2. Your Insurance Will Expire
When you research SSD, you’ll come across the phrase “Date Last Insured,” or DLI. This deadline can be difficult to determine. To remain eligible for SSD, you need to have worked 20 out of the past 40 quarters, or five out of the past 10 years. It is also important to note that the deadline starts from the time that you filed your SSD application, not when you stopped working or when your disability began.
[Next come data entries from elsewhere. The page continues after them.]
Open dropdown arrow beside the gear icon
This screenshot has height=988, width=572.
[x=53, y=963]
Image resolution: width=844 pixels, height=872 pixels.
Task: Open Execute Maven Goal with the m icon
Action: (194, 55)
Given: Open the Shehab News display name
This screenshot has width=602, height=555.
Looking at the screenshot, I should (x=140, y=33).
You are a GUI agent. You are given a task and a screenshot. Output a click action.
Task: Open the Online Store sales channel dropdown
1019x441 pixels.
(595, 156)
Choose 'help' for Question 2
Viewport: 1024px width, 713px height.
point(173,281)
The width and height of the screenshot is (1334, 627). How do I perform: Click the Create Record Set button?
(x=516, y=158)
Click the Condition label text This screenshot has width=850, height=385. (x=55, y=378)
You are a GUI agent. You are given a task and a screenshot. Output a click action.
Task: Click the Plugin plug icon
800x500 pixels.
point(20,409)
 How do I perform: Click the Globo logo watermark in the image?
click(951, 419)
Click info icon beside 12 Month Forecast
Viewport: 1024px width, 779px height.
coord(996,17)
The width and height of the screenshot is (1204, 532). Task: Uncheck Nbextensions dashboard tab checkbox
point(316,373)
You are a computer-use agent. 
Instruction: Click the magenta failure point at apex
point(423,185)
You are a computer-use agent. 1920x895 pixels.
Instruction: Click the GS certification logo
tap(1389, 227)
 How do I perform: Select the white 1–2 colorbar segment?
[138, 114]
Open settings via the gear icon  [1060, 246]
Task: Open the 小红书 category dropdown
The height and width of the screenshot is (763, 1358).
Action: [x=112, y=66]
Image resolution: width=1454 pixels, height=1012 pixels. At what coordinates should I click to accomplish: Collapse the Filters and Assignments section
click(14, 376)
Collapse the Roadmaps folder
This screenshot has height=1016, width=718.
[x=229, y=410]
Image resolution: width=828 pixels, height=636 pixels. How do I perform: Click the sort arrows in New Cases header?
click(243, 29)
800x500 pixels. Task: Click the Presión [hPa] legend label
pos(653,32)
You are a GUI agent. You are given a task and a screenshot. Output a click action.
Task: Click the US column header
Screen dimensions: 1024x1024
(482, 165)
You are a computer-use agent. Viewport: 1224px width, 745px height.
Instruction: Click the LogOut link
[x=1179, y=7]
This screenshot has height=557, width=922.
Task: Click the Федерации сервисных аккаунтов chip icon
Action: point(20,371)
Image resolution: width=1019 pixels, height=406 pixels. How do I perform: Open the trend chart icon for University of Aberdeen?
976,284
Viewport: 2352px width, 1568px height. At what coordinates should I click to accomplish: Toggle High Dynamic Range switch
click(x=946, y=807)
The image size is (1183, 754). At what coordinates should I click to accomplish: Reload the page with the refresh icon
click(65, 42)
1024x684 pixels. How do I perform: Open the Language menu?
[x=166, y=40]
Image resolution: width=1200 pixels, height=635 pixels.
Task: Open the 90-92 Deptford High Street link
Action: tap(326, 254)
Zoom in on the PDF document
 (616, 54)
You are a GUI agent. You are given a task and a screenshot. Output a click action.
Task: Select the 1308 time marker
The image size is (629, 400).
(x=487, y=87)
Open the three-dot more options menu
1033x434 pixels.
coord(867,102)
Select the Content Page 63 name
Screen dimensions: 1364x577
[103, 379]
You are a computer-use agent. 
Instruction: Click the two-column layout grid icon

In many cases, claimants have been known to be out of work for a few years before filing a claim. While there are exceptions to the DLI rules, such as using a protective filing date before you begin your application or showing your disability started well in advance of the DLI, the first step to getting your claim approved is filing before your DLI expires.
3. You Lose Back Pay
Once you’re approved, you’ll recover some of the disability payments you are owed. However, if you wait several years you could be cutting yourself short. What many don’t realize is that the SSA only does back pay for 12 months before the filing date. For instance, if you’ve been out of work because of a disability for two years, filing later means you’ll lose one year’s pay.
4. Financial Hardships
How much money do you have saved for medical treatments? Delaying your filing date causes your funds to diminish at a much faster rate than you can afford. As many soon realize, you might have to discontinue your medical treatments and medications that make your life living with a disability much easier if you cannot pay.
5. The SSA Prefers Current Medical Information
While the SSA will not discount retroactive records, the committee evaluating your claim prefers to look at current medical information.
This is not to say that your claim will not be approved, but sending in an application with older tests and supporting documents may result in the SSA requesting multiple medical examination.